┌──

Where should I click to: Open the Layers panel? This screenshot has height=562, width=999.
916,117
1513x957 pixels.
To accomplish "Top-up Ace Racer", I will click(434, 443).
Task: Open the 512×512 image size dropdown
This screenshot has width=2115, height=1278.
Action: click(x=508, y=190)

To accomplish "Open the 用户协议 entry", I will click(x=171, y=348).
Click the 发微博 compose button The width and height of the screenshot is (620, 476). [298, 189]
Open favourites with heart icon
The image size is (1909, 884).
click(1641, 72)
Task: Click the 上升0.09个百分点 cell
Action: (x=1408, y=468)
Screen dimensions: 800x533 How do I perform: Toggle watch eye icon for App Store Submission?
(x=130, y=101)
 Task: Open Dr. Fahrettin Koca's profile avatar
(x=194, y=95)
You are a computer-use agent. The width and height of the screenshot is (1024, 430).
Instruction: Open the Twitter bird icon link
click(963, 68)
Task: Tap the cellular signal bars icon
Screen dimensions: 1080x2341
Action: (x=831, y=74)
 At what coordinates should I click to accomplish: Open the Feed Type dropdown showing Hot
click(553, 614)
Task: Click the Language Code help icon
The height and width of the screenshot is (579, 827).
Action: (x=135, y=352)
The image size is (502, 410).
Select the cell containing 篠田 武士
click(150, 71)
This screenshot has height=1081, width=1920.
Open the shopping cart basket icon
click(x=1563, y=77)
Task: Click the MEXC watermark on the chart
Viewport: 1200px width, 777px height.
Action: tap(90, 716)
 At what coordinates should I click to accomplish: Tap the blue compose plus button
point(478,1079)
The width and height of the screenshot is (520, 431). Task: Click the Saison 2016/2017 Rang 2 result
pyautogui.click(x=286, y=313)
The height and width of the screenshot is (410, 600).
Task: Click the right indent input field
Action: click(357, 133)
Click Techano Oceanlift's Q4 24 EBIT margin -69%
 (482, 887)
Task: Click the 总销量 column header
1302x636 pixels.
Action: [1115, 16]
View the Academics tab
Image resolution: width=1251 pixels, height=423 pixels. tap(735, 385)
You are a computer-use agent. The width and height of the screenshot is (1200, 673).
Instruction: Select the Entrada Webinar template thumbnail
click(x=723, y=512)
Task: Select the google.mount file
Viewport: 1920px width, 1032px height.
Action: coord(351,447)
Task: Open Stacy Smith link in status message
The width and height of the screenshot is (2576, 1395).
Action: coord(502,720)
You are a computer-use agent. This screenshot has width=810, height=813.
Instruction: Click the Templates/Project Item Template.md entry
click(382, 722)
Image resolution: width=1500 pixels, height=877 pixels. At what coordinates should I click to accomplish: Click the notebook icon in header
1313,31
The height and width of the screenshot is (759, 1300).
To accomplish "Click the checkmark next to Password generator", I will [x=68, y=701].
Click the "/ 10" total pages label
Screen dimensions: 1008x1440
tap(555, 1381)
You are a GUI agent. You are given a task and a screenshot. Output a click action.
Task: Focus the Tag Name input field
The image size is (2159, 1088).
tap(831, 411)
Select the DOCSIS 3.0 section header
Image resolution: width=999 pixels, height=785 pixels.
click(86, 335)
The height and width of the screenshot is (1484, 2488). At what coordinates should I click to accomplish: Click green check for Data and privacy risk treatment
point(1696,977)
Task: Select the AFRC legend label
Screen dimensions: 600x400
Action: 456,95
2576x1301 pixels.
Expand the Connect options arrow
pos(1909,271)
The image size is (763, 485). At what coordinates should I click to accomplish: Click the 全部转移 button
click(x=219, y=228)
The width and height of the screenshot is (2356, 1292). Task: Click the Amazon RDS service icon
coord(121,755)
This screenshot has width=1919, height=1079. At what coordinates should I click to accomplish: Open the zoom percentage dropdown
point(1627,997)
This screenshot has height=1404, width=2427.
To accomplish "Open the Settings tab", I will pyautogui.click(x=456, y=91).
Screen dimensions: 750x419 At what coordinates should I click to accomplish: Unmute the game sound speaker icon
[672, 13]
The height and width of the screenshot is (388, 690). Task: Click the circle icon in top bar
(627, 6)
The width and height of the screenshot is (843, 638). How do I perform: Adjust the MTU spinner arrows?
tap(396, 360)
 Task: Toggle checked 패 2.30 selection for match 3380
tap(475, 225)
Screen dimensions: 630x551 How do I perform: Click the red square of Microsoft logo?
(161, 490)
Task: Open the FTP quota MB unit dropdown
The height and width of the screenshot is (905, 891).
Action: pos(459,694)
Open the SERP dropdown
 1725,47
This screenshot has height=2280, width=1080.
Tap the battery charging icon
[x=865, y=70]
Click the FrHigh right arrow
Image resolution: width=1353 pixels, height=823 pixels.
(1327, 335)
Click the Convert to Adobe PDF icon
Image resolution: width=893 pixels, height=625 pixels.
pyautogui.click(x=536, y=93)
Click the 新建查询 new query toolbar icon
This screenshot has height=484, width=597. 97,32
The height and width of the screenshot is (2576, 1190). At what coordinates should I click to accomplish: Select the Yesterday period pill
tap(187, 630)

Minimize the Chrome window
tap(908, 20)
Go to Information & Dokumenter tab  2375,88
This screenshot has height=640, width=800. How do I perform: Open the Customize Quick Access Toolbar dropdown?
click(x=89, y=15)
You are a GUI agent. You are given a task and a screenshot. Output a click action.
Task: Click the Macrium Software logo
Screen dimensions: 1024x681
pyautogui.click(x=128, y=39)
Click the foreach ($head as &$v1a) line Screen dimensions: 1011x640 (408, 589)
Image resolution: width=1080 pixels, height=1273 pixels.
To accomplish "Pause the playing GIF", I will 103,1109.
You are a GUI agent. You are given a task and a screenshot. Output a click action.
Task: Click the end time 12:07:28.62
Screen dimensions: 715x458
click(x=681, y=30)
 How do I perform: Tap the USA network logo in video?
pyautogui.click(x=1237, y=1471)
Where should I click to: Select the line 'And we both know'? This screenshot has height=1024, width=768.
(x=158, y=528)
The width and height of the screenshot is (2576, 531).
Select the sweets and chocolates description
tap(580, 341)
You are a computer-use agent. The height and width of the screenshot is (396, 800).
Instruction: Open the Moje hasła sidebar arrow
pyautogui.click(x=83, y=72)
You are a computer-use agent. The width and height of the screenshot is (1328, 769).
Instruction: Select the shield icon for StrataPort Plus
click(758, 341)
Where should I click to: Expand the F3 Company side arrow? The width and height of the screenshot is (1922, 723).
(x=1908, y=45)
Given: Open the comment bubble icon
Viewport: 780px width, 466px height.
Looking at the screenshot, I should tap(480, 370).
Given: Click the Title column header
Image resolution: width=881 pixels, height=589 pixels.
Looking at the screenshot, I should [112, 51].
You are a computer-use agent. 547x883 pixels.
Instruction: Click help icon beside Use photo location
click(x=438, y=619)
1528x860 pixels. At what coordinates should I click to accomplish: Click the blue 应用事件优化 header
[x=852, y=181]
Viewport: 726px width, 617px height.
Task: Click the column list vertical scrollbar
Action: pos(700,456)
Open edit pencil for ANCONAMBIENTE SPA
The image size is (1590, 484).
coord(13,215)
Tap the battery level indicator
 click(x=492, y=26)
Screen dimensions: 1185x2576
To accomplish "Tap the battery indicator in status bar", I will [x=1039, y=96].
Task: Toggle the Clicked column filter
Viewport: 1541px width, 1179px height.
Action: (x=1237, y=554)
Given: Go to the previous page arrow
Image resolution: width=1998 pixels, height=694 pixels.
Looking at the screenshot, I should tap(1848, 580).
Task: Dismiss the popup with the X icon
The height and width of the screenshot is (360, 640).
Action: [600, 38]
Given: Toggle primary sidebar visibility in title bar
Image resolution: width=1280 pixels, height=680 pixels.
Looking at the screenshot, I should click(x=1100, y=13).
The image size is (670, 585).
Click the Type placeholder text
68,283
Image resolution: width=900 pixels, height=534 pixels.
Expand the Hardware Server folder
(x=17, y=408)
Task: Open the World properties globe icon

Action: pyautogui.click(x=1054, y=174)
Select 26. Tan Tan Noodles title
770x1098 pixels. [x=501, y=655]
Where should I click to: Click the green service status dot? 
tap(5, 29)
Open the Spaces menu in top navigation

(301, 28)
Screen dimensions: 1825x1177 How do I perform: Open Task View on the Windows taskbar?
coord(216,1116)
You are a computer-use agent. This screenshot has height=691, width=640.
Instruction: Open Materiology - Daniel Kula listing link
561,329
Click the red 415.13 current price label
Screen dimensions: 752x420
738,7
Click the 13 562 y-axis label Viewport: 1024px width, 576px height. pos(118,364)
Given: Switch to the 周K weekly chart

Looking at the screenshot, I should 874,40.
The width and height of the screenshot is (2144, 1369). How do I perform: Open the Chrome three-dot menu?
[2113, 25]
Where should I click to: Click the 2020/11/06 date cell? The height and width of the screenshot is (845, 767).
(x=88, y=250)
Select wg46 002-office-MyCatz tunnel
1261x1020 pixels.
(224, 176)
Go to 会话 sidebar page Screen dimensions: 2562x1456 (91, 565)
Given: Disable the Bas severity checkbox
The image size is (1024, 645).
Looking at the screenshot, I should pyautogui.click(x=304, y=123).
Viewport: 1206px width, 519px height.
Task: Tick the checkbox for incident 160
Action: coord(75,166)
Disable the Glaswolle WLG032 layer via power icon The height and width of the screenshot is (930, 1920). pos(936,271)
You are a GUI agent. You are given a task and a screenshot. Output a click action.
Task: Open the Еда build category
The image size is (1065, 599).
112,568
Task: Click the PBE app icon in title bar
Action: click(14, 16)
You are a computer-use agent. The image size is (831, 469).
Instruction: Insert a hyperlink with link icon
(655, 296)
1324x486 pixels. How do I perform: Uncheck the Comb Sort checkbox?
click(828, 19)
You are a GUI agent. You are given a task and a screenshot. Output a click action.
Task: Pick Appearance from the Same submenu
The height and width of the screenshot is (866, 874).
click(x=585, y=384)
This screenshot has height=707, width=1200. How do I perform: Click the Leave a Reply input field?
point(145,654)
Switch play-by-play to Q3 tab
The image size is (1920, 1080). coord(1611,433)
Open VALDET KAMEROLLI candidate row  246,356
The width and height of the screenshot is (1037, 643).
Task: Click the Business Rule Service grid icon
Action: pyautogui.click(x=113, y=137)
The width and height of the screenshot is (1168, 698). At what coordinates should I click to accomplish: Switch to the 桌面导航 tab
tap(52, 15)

└──

_STATED PROBLEM_.
Render the part of the rows that opens with the line containing "You are a computer-use agent. The height" and closes with the line containing "Looking at the screenshot, I should tap(480, 370)." as a Markdown table. Use the columns Number and Line, number each line in order, and leave out blank lines.

_COMPLETED EXERCISE_.
| Number | Line |
|---|---|
| 1 | You are a computer-use agent. The height and width of the screenshot is (396, 800). |
| 2 | Instruction: Open the Moje hasła sidebar arrow |
| 3 | pyautogui.click(x=83, y=72) |
| 4 | You are a computer-use agent. The width and height of the screenshot is (1328, 769). |
| 5 | Instruction: Select the shield icon for StrataPort Plus |
| 6 | click(758, 341) |
| 7 | Where should I click to: Expand the F3 Company side arrow? The width and height of the screenshot is (1922, 723). |
| 8 | (x=1908, y=45) |
| 9 | Given: Open the comment bubble icon |
| 10 | Viewport: 780px width, 466px height. |
| 11 | Looking at the screenshot, I should tap(480, 370). |